After running LFQ analyst, the resulting CSV file is processed using the script scripts/proteomics_workflow_1.5_fold.Rmd. This script determines which proteins were significantly over or under expressed within each treatments, determines their intersection between treatments. It writes to file the genes i) unique to each treatment, ii) found in pairwise combinations of two treatments and iii) found in all treatments. It also generates the venn diagriams visualised in Figure 5.

LFQ analyst Results contains two files - one with edited gene names (flagged as 'edited') and the original. Some gene names were manually changed to gene alisases due to differences in the name outputs between String and LFQ Analyst to simplify the relinkage of fold-change values back to the String output. Additionally, LFQ Analyst erroneously reformats some gene names to date format, for example SEPT7 is changed to Sep-7. This prevents analysis in String as this is an invalid alias for this gene. This and other examples of SEPT genes in our LFQ Analyst output were also manually corrected.

  1. String

Outputs from step 1 are run in String (see paper methods) and functional associations of proteins are assigned.
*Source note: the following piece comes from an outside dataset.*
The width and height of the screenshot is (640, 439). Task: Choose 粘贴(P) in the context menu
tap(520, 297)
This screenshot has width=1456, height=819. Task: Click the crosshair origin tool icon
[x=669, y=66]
We next filter this string data to include only proteins associated with pathways of interest (e.g. Neural pathways) using scripts titled filter_string_data_N2.R, etc. Run order for these files doesn't matter. This script then binds the fold changes for each protein back in as well.

  1. Data visualisation

Next we run Figure_6.R and Figure_7_N2.R, Figure_7_C1.R, and Figure_7_B27.R to generate our chord diagrams.